╭──

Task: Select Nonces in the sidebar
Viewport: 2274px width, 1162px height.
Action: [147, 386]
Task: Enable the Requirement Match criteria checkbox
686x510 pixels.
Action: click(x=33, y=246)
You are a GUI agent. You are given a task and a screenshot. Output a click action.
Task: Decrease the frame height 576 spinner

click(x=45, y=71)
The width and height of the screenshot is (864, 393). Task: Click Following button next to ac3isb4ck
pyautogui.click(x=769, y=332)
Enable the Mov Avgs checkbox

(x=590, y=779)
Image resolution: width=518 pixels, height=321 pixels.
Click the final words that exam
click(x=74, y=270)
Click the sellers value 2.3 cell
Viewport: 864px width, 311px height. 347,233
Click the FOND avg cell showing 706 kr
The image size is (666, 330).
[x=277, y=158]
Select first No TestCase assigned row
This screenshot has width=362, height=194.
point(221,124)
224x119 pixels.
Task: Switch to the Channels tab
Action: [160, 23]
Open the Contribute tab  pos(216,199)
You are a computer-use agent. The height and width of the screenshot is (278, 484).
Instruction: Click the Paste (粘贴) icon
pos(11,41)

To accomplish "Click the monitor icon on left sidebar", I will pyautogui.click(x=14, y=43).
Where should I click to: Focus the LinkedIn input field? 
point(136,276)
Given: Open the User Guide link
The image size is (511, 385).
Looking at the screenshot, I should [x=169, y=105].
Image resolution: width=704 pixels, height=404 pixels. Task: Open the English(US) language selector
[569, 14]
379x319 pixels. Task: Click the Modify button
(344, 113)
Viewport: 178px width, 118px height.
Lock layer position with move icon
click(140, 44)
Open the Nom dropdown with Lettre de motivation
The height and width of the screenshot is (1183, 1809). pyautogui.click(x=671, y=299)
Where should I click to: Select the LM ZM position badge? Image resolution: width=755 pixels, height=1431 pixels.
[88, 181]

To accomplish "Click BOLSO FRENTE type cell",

╰──

• Instruction
Output the data word for word, starting at the line containing "Where should I click to: Select" and ending at the last line of the data.

• The completed task
Where should I click to: Select the LM ZM position badge? Image resolution: width=755 pixels, height=1431 pixels.
[88, 181]

To accomplish "Click BOLSO FRENTE type cell",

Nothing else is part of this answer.